Agentic chunking doesnt seem to work

so I am running the Agentic chunking script with o3-mini and the chunks are really terrible. they’re breaking the words in half even. I thought Agentic chunking would find natural breakpoints.

#!/usr/bin/env python3
"""
A script to demonstrate agentic chunking of a real article from the 'articles' table using Agno's Agentic Chunking.
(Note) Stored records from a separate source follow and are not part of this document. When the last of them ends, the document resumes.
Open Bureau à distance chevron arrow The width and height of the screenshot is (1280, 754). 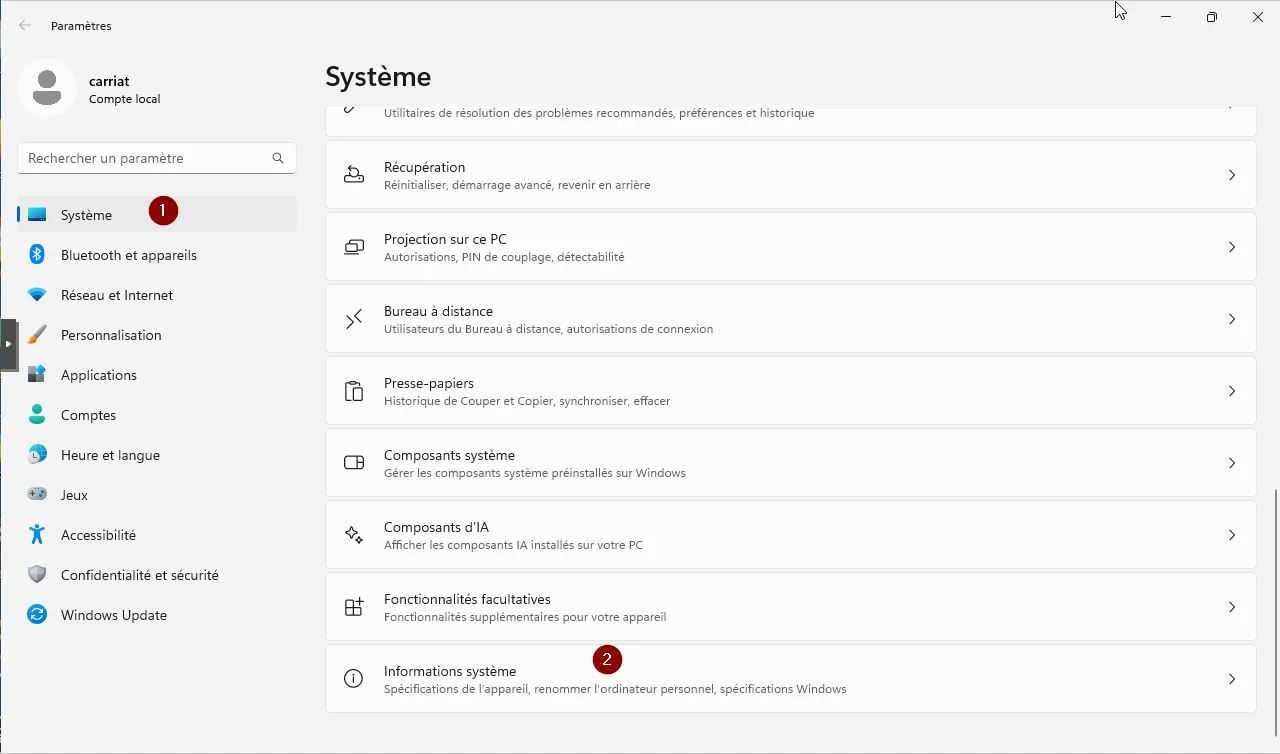[x=1232, y=319]
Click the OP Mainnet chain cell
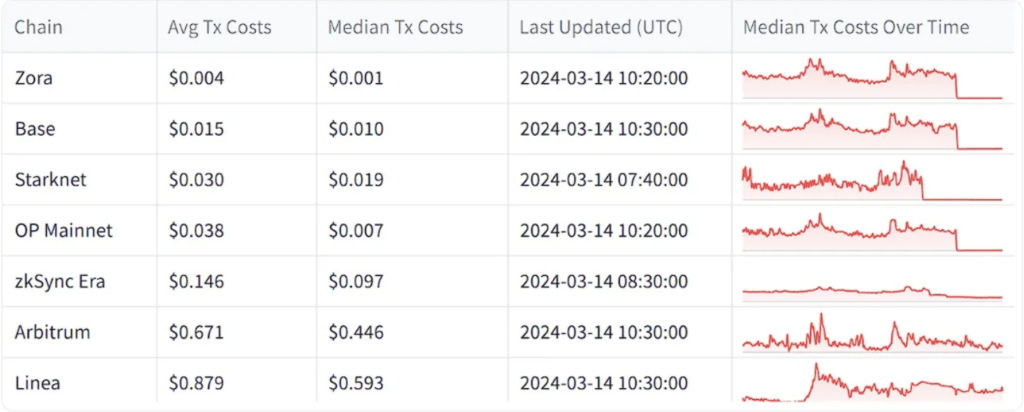Screen dimensions: 1024x412 click(78, 231)
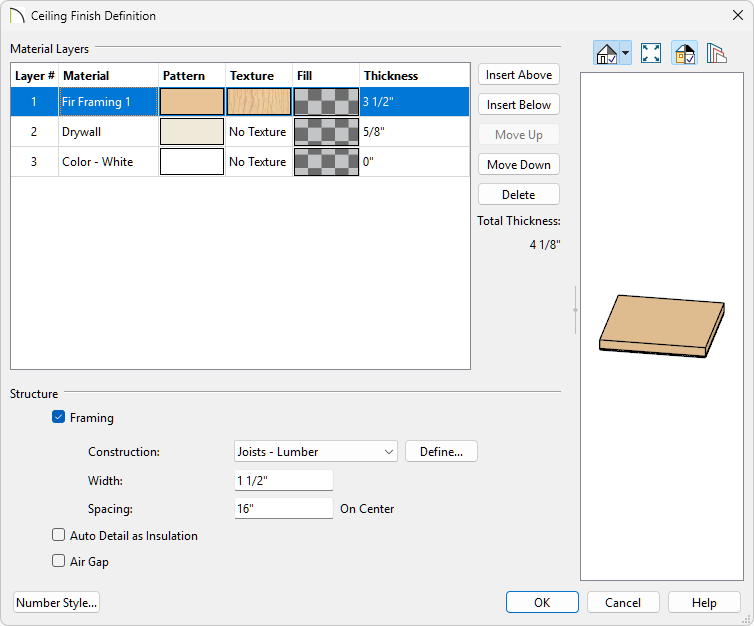754x626 pixels.
Task: Uncheck the Framing checkbox
Action: 59,418
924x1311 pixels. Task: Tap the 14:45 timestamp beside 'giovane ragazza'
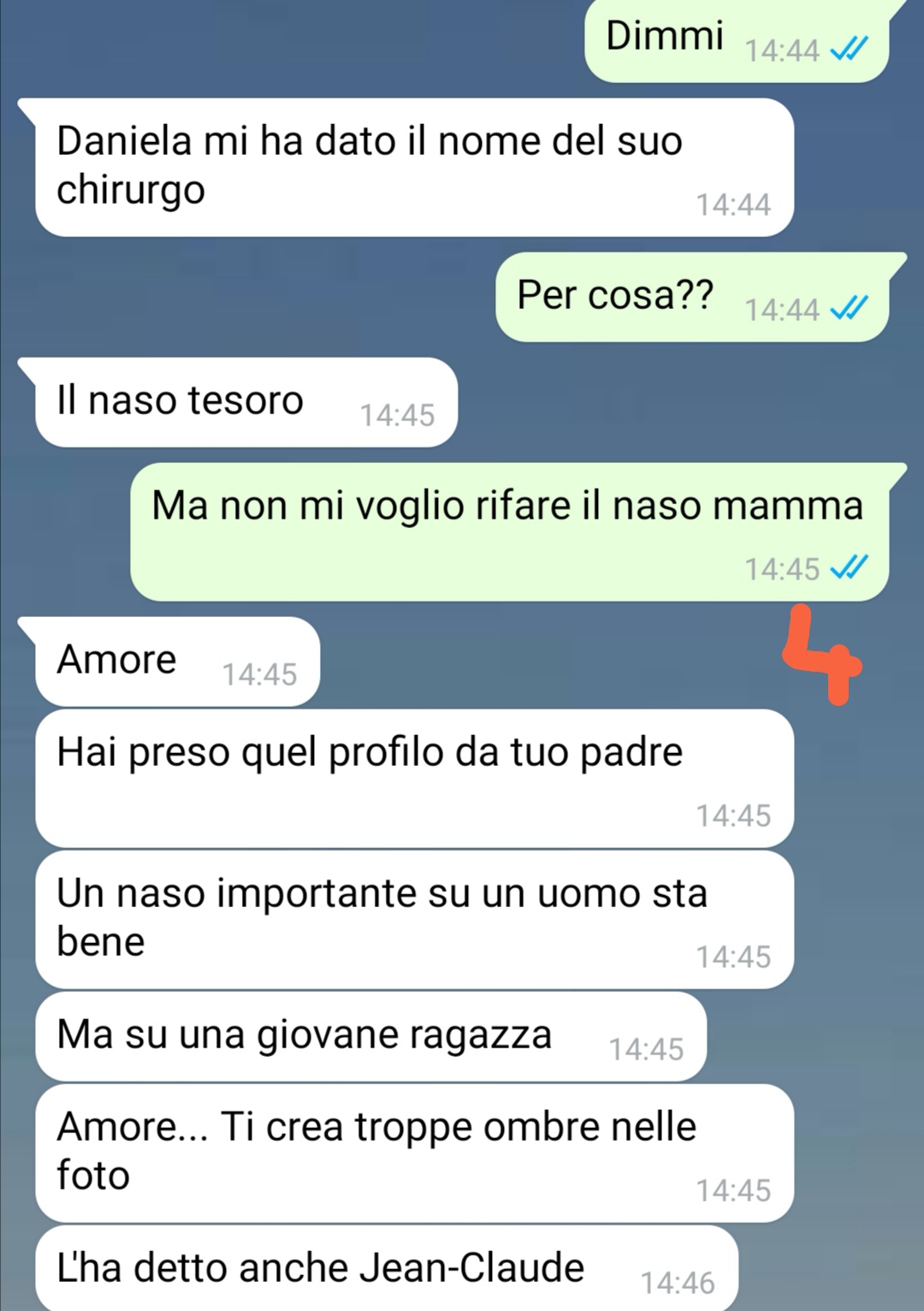coord(646,1049)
This script connects to the database specified in the environment variable DATABASE_URL,
fetches a real article with non-empty content from the 'articles' table, and then uses AgenticChunking from the agno.document.chunking.agentic module
to split the article into semantically coherent chunks, rather than just fixed size pieces.
Refer to the Agno documentation at [Agentic Chunking](https://docs.agno.com/chunking/agentic-chunking) for more details.
"""

import os
import sys
from dotenv import load_dotenv
from sqlalchemy import create_engine, Table, MetaData, select
from agno.document.chunking.agentic import AgenticChunking
from agno.models.groq import Groq


class SimpleDocument:
    def __init__(self, content, meta_data=None, doc_id=None, name=None):
        self.content = content
        self.meta_data = meta_data if meta_data is not None else {}
        self.id = doc_id
        self.name = name

def main():
    # Load environment variables
    load_dotenv()
    
    # Get database URL from environment variables
    db_url = os.getenv("DATABASE_URL")
    if not db_url:
        print("Error: DATABASE_URL not set in environment variables.")
        sys.exit(1)
    
    # Create the SQLAlchemy engine and reflect the articles table.
    engine = create_engine(db_url)
    metadata = MetaData()
    try:
        articles_table = Table("articles", metadata, autoload_with=engine)
    except Exception as e:
        print(f"Error loading articles table: {e}")
        sys.exit(1)
    
    # Fetch one article with non-empty content
    with engine.connect() as conn:
        stmt = select(articles_table).where(articles_table.c.content != None).limit(1)
        result = conn.execute(stmt).fetchone()
    
    if not result:
        print("No article found with non-empty content in the 'articles' table.")
        sys.exit(1)
    
    # Handle result mapping (depending on SQLAlchemy version)
    try:
        article_data = result._mapping
    except AttributeError:
        article_data = result
    
    article_text = article_data.get("content")
    if not article_text:
        print("The selected article has no content.")
        sys.exit(1)
    
    print("Original Article:\n")
    print(article_text)
    print("\n" + "="*80 + "\n")
    
    # Wrap the article_text in a simple document with a 'content' attribute and an 'id'
    document = SimpleDocument(article_text, doc_id=article_data.get("id"))
    
    # Create an instance of AgenticChunking with default parameters
    chunker = AgenticChunking(model=Groq(id="deepseek-r1-distill-llama-70b"), max_chunk_size=1000)
    
    # Apply the chunker to the document
    chunks = chunker.chunk(document)
    
    print("Chunked Article:\n")
    for idx, chunk in enumerate(chunks, start=1):
        print(f"Chunk {idx}:")
        print(chunk)
        print("-"*40)


if __name__ == "__main__":
    main() 

Hi @jeremy_of_course
Thanks for reaching out and for using Agno! I’ve looped in the right engineers to help with your question. We usually respond within 24 hours, but if this is urgent, just let us know, and we’ll do our best to prioritize it.
Appreciate your patience—we’ll get back to you soon! :smile:

Hey @jeremy_of_course!

Agentic Chunking can sometimes be a hit or miss because of how tokens work in LLMs. Since LLMs process text as tokens rather than individual words, they might break sentences at places that seem unnatural to humans. A single word can sometimes be split into multiple tokens, and the model might mistakenly think it’s a good place to create a chunk. This can lead to chunks that don’t preserve the intended meaning or structure of the content.